Power-dependent physical properties of $$\mathbf{GaN}$$ thin films deposited on sapphire substrates by RF magnetron sputtering

Abstract

Gallium nitride $$(\hbox {GaN})$$ thin films were grown on the $$\hbox {Al}_{2} \hbox {O}_{3} \left( {0 0 0 1} \right) $$ substrate using radio frequency (RF) magnetron sputtering under various RF powers. Many experimental techniques were used for investigating the effects of RF power on the $$\hbox {GaN}$$ thin film growth and its physical properties. The X-ray diffraction results confirmed that the $$\hbox {GaN}$$ thin film had a polycrystalline structure with planes of $$\left( {101} \right) $$ and $$\left( {202} \right) $$ . The structural parameters of the thin film changed with RF powers.
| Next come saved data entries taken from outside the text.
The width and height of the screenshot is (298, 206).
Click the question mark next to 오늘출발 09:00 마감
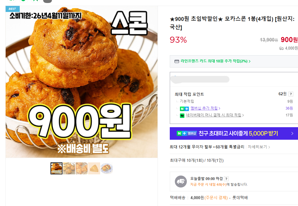pos(226,179)
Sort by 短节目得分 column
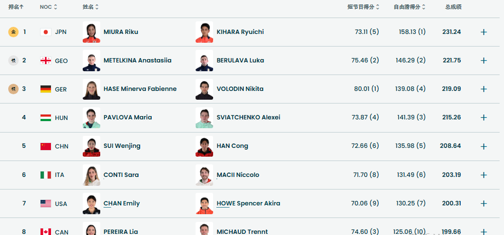Image resolution: width=504 pixels, height=235 pixels. click(363, 7)
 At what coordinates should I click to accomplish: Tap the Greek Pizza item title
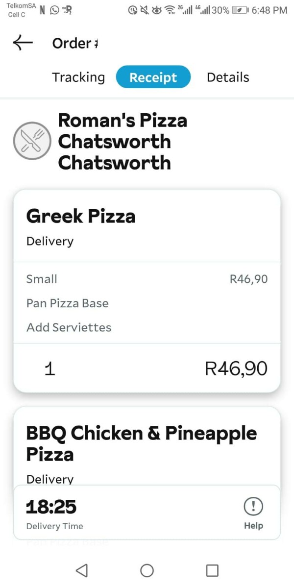(81, 216)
It was also found that the optical band gap energy of $$\hbox {GaN}$$ thin films varied with changing RF power. From the atomic force microscopy images, almost homogeneous, nanostructured and a low-rough surface of the $$\hbox {GaN}$$ thin film can be observed. From scanning electron microscopy analysis, dislocations and agglomerations were observed in some regions of the surface of the $$\hbox {GaN}$$ thin film. $$E_{2}\,({\hbox {high}} )$$ optical phonon mode of $$\hbox {GaN}$$ was observed, proving the hexagonal structure of the thin film. The residual stress in the $$\hbox {GaN}$$ thin films was calculated from Raman measurements. Furthermore, an agreement between the experimental measurements was also examined. The morphological, structural and optical properties of the $$\hbox {GaN}$$ thin film could be improved with altering RF power. These films could be used in devices such as light emitting diodes, solar cells and diode applications.